Sunday, March 29, 2009

What's wrong with EPO

Michele Ferrari, Lance's former trainer, is quoted in Daniel Coyle's awesome book Lance Armstrong's War, describing cheese and naps as performance enhancers that should be banned. He is obviously kidding but uses the humor to make the point that there are no black and white lines in the performance enhancer discussion. God did not proclaim from Mt. Sinai that EPO is bad, Power Bar good. These decisions have been made by human organizations based on some arbitrary set of guidelines, yet they are treated as scripture.

To support banning substances like EPO and steroids, there are a number of arguments that are used.

The Unfair Advantage

EPO gives a grossly unfair advantage to those who take it, destroying the competitive playing field.
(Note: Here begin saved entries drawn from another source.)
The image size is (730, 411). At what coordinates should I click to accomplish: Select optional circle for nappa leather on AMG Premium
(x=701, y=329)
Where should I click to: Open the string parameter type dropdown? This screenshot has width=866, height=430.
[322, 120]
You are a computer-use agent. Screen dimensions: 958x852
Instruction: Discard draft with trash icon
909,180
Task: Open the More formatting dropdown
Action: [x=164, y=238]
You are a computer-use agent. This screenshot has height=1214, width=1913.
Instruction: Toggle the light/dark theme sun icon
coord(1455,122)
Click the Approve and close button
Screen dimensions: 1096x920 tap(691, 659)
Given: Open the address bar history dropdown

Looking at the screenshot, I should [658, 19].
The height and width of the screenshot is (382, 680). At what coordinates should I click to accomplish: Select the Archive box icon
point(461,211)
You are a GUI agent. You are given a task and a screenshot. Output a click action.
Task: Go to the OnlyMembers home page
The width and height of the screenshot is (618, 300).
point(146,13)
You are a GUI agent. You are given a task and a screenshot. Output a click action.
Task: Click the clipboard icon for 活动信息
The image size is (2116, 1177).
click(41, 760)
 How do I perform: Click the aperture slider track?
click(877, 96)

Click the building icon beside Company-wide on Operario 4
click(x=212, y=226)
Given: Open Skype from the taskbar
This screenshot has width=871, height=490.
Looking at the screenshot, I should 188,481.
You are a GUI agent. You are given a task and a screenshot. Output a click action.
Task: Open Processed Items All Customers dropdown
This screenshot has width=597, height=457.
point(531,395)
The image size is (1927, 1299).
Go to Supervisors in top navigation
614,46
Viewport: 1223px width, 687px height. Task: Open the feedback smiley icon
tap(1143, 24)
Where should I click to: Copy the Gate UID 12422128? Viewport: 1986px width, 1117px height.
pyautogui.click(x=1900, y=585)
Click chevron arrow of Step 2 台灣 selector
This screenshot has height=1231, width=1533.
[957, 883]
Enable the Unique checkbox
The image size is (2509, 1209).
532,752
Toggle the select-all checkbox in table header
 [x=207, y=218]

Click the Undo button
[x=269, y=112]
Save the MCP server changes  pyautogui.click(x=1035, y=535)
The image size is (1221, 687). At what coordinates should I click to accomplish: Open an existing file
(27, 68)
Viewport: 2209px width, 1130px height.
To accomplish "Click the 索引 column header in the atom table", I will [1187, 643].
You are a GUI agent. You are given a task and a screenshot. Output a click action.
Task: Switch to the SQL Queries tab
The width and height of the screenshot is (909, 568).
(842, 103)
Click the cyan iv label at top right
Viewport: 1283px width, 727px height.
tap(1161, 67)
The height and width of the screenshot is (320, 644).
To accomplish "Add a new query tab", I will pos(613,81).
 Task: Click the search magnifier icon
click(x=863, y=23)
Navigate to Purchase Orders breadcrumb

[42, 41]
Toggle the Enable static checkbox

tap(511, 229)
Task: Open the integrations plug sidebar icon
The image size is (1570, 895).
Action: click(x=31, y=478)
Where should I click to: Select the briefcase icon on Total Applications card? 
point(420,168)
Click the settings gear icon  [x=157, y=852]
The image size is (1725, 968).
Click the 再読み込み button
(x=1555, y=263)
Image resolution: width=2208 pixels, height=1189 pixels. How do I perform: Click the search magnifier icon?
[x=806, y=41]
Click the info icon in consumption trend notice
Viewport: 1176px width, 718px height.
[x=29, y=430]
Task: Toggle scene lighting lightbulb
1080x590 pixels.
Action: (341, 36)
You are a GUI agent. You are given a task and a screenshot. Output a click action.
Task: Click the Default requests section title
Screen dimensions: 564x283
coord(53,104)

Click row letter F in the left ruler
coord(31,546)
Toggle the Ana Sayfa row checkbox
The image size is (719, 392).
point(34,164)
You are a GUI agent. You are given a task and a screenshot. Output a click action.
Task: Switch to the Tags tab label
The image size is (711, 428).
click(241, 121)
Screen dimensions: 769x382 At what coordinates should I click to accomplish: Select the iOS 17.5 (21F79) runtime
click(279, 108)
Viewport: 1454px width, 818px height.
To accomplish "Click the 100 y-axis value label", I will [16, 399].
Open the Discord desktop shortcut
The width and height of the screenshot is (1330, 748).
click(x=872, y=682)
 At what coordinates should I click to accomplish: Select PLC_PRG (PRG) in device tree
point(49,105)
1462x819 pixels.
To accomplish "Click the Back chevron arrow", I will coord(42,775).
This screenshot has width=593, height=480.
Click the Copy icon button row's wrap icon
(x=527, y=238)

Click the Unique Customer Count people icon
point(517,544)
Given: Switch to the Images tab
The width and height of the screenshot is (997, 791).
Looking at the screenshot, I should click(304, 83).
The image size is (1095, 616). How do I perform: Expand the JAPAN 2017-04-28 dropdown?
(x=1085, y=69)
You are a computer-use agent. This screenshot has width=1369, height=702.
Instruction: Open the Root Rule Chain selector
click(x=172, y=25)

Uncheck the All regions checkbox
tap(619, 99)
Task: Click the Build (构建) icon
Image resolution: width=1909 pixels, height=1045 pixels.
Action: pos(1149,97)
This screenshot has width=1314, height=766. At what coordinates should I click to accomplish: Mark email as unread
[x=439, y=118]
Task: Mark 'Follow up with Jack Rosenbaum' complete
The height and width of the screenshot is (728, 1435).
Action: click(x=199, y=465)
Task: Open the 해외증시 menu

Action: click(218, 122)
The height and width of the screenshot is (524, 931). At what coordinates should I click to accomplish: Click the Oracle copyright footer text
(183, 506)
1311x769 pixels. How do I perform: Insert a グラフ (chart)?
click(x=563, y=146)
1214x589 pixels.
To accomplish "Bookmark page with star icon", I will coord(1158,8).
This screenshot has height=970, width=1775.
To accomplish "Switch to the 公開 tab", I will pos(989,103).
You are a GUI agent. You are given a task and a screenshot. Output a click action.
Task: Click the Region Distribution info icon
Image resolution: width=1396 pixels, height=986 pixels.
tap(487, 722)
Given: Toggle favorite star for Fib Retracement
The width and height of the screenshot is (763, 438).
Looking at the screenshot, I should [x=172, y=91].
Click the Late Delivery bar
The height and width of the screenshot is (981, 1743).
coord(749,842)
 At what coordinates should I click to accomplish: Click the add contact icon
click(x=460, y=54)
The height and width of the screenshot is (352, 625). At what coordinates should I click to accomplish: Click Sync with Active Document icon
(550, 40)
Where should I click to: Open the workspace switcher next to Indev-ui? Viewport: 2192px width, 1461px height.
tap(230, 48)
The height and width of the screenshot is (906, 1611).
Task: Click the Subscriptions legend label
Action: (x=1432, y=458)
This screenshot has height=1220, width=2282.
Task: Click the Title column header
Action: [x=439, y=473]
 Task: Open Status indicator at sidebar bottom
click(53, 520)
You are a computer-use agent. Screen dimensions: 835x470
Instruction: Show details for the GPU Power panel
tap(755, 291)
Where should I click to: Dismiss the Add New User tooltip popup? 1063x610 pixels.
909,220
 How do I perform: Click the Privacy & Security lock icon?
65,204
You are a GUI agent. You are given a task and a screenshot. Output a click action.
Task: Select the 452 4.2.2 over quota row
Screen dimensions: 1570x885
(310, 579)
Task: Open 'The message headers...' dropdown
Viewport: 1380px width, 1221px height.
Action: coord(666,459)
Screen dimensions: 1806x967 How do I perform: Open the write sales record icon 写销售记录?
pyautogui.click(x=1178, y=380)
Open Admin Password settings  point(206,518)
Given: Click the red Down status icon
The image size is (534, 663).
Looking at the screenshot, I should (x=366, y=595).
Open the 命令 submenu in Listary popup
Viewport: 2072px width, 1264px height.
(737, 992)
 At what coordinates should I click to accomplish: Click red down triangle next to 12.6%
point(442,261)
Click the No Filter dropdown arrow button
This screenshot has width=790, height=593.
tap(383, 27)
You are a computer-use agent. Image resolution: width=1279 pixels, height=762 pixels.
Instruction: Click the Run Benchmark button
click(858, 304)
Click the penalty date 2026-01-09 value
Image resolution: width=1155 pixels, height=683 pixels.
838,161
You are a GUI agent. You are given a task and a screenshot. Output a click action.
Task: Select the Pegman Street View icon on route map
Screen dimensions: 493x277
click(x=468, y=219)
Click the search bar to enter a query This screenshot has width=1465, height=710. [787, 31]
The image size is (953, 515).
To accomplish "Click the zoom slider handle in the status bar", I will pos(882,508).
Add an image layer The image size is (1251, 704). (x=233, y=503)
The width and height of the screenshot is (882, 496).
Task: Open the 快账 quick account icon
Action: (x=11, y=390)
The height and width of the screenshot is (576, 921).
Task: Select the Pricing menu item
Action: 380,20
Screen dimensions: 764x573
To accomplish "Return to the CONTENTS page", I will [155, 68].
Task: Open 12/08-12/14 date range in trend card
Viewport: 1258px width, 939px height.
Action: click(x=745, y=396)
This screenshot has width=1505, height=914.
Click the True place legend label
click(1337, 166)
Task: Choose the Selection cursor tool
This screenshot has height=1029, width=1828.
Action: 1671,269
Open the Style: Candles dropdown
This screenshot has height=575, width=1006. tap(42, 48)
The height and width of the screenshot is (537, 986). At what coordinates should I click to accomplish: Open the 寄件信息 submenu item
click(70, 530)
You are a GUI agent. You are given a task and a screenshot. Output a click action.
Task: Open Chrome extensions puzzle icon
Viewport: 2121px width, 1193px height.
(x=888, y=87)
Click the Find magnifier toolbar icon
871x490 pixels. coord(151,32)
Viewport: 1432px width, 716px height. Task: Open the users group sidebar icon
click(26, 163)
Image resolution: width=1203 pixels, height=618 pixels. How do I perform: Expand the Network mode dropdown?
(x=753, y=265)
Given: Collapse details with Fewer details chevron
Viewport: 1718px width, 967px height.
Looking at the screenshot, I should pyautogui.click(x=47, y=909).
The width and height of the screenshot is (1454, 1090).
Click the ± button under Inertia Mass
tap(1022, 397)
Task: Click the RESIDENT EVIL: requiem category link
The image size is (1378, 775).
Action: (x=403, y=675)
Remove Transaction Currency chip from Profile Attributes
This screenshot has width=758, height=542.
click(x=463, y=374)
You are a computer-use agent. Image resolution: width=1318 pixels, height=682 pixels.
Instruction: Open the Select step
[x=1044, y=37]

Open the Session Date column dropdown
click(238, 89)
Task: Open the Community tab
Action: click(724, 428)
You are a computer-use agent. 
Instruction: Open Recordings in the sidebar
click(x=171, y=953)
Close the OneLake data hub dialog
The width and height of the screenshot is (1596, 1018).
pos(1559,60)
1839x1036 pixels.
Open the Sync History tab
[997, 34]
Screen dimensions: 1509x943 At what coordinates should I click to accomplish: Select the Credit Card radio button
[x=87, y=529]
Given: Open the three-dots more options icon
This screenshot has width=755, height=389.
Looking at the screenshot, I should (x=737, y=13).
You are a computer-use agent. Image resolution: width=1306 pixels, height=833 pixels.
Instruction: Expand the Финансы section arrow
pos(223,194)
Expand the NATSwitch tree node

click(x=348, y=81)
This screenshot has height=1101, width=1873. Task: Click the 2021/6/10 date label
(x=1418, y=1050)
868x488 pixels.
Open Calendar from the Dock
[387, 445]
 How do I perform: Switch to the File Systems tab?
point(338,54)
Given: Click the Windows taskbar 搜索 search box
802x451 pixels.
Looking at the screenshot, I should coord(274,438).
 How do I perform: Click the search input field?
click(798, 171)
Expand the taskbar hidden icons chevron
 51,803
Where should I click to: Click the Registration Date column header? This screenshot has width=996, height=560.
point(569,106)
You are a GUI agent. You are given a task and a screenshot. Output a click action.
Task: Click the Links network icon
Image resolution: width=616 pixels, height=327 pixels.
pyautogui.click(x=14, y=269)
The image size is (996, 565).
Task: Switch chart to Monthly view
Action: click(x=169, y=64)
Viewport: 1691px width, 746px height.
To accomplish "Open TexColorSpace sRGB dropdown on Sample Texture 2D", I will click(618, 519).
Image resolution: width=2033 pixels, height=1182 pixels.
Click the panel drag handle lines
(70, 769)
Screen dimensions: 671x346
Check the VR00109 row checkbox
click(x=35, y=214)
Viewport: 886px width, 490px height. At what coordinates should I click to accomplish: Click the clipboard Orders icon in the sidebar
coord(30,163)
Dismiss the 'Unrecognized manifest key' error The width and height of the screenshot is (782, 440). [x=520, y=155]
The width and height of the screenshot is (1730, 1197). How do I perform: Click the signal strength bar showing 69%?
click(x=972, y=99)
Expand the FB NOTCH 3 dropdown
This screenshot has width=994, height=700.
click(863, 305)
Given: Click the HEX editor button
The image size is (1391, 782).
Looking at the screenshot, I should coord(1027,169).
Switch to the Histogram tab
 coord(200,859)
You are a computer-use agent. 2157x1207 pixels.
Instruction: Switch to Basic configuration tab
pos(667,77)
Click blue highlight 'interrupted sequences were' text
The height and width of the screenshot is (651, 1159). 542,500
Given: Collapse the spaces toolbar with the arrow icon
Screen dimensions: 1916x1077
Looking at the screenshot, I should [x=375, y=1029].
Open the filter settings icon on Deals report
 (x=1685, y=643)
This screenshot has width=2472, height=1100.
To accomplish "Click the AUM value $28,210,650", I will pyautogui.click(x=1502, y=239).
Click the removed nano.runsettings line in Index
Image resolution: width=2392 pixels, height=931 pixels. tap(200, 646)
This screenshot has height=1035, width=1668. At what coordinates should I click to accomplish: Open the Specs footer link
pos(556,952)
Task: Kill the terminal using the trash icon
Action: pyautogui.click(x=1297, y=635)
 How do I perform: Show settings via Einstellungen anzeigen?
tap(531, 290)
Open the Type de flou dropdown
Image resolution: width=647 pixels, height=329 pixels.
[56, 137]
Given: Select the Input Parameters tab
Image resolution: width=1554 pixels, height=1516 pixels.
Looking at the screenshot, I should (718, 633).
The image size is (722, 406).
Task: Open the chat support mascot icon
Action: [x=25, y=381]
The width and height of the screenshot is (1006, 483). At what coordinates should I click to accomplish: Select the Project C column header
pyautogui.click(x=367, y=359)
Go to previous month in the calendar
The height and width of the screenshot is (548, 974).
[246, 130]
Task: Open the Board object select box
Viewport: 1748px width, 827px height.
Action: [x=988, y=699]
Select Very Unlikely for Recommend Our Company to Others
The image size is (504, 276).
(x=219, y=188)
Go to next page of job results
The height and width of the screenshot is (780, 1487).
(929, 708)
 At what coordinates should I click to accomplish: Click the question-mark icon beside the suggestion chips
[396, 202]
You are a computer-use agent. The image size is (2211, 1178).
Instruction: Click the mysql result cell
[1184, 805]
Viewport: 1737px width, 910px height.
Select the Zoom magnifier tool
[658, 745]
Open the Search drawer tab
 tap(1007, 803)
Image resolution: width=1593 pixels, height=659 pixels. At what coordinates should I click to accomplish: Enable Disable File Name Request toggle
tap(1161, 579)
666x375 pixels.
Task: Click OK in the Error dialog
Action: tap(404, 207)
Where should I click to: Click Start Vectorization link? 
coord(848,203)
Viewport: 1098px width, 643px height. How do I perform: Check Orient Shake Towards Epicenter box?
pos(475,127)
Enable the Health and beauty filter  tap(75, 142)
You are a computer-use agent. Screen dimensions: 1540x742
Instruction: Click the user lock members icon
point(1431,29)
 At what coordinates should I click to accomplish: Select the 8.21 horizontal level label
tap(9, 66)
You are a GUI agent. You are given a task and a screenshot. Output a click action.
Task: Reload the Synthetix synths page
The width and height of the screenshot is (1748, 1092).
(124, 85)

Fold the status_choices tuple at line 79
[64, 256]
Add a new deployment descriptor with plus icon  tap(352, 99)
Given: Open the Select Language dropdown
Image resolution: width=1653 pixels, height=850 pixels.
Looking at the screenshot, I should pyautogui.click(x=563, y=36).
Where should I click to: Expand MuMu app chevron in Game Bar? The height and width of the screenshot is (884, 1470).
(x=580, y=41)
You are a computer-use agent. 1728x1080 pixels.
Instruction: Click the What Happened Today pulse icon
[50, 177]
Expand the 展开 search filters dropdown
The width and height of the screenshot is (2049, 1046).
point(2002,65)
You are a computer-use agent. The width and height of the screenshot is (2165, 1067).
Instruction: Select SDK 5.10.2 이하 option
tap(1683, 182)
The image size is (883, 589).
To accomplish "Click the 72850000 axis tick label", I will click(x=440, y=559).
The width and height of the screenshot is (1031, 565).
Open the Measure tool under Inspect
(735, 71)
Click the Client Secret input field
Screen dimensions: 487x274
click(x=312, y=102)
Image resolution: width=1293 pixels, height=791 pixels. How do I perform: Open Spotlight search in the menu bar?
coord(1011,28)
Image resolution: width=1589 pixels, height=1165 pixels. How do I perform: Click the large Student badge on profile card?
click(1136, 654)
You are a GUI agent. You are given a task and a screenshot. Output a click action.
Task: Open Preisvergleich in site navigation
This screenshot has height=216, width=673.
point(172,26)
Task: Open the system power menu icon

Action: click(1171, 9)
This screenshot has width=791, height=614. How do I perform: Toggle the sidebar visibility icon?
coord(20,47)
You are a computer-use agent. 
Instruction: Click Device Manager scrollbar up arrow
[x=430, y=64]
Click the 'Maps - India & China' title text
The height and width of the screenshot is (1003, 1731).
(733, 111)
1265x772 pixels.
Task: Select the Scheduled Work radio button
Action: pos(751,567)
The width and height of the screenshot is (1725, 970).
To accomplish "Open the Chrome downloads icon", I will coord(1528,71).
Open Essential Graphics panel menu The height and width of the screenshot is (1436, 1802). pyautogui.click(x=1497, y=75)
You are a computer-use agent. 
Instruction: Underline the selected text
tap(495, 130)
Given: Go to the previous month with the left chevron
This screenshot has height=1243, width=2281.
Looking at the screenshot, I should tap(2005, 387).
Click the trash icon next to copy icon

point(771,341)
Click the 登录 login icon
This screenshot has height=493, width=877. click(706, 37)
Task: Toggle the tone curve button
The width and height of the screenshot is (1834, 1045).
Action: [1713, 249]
There are a lot substances and tools that give its users an unfair advantage, and all can be acquired if you have lots of $$. Using a $5,000 Trek Madone rather than a $1,300 Biachi Imola creates as much advantage as EPO or not EPO. Hiring a coach like Mark Allen or Chris Carmichael for big bucks provides significant advantage over self coached athletes. Training at altitude versus sea level? Huge. None of these are banned. And competitive athletes don't share training principles. The whole point is to discover the best secrets - the shit that kills - and exploit them to the max until the competition finds them. EPO is no different.

Health Risks

We must protect the athletes from hurting themselves.

It can't be disputed that while EPO improves endurance athletes' ability to process oxygen and perform at a higher level, it also comes with long term health risks. But bombing down a slick Pyrenean road on ultathin tires at 60 mph is no picnic. Every year one or more cyclists dies in a crash and the only move that cycling authorities have made to address the issue is requiring plastic helmets. Running 100+ miles a week isn't good for you. A muscle biopsy on a 25-year old competitor after the 100 mile Western States race revealed the typical profile of a 75-year old. Female endurance athletes stop menustrating because they lack a healthy level of body fat. A growing number of people are dying of heart attacks during the swim portion of triathlons. Clearly, even without EPO, endurance sports at extreme levels aren't good for your health but noone is advocating banning them or their $500 entry fees.

Save the Kids

If we don't ban performance enhancers, little Johnny and Jane will take them so they too can excel at sports.

The CW is that if we don't ban EPO and steroids, American kids will all be inspired to to take them just like their heroes. Is this the exact behavior that needs to be controlled and influenced - a desire to do well in sports? The two top problems affecting America's youth are obesity and flopping in the classroom. We are producing stupid, fat kids. Steroids usage is becoming more prevalent in middle an high schools but not as much as twinkies and X-Boxes
and we aren't trying to ban them. Are we really worried that Arod is the bad influence, not our fat and lazy parents?

The point is not to legalize EPO and steroids today; it's to examine what we really want in our sports, whether as competitor or observe. If the whole point is to push the barriers of human performance, why does the line we won't cross have to be at EPO? Are these arcane rules similar to the Cambridge Deans in Chariots of Fire who objected to a paid coach?